Been thinking on getting one of these. Only one photo and no info. At $1600 it's not that awesome of a deal but I used to have one and kind of miss it. Anyone know "Hillary"?










Gibson Blues Hawk 1996 Black | Hilary's Gear Depot | Reverb


----------



## 2manyGuitars (Jul 6, 2009)

With 13 reviews in 4 years, it sounds like a “regular joe” who just sells the odd guitar and uses Reverb instead of kijiji.

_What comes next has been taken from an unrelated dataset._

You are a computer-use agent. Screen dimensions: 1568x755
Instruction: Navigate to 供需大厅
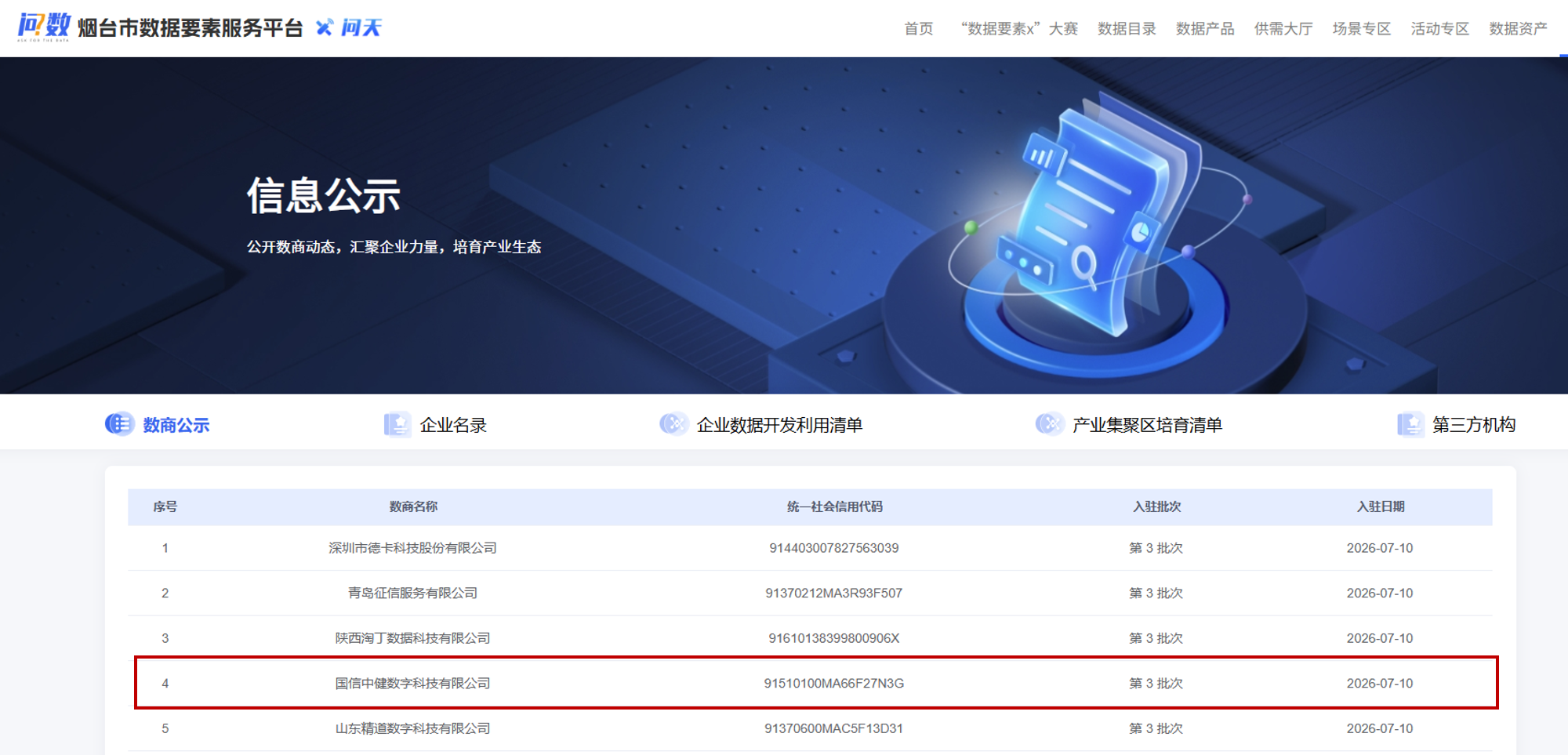pos(1283,29)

All I know is no matter how clean it is, I’d be hard pressed to even pay $1200 for it. Especially with the non-original case.


----------



## BlueRocker (Jan 5, 2020)

I don't think there ever was an original case for a Blues Hawk, but I could be mistaken. Agree the price is too high.


----------



## Chito (Feb 17, 2006)

I think the seller looks legit, but that's overpriced. That will sit for a while. There was one in Ottawa a couple of months back which was for $900 I think. I thought about buying it because it was a good deal. That's what my memory is telling me right now, which sometimes I don't trust. LOL


----------



## 2manyGuitars (Jul 6, 2009)

BlueRocker said:


> I don't think there ever was an original case for a Blues Hawk, but I could be mistaken. Agree the price is too high.


Welcome to Quebec kijiji.



Chito said:


> I think the seller looks legit, but that's overpriced. That will sit for a while. There was one in Ottawa a couple of months back which was for $900 I think.


Yeah, you’ll notice I said I’d be “hard pressed” to pay $1200. Looking at the Reverb price history, $1200 isn’t completely out of line but I’d _really_ have to want it to pay that (Spoiler... I wouldn’t). If they were asking a more reasonable $1200, I’d offer $1000. Not to be a dick but because that’s what I think would be the right price.

Again, being where it is, they’re asking way too much hoping to suck someone in.


----------



## Jimi D (Oct 27, 2008)

BlueRocker said:


> I don't think there ever was an original case for a Blues Hawk, but I could be mistaken. Agree the price is too high.


There certainly was a Gibson form-fitting Blueshawk case; pink interior and shroud and everything, but perfectly sized for the Blueshawk. I had one with my Blueshawk (red) that I paid $600 for in 1996 or something... I wouldn't consider paying that much for one if it was the last example on the planet.


----------



## laristotle (Aug 29, 2019)

BlueRocker said:


> Been thinking on getting one of these.


Here's one in Renfrew for $1200. Maybe he'll ship?








Kijiji - Buy, Sell & Save with Canada's #1 Local Classifieds


Visit Kijiji Classifieds to buy, sell, or trade almost anything! New and used items, cars, real estate, jobs, services, vacation rentals and more virtually anywhere.




www.kijiji.ca


----------



## 2manyGuitars (Jul 6, 2009)

laristotle said:


> Here's one in Renfrew for $1200. Maybe he'll ship?
> 
> 
> 
> ...


Was _just_ coming here to post that.
The seller is actually a member here.


----------



## BlueRocker (Jan 5, 2020)

2manyGuitars said:


> Was _just_ coming here to post that.
> The seller is actually a member here.


Thanks @2manyGuitars and @laristotle

Who is it?


----------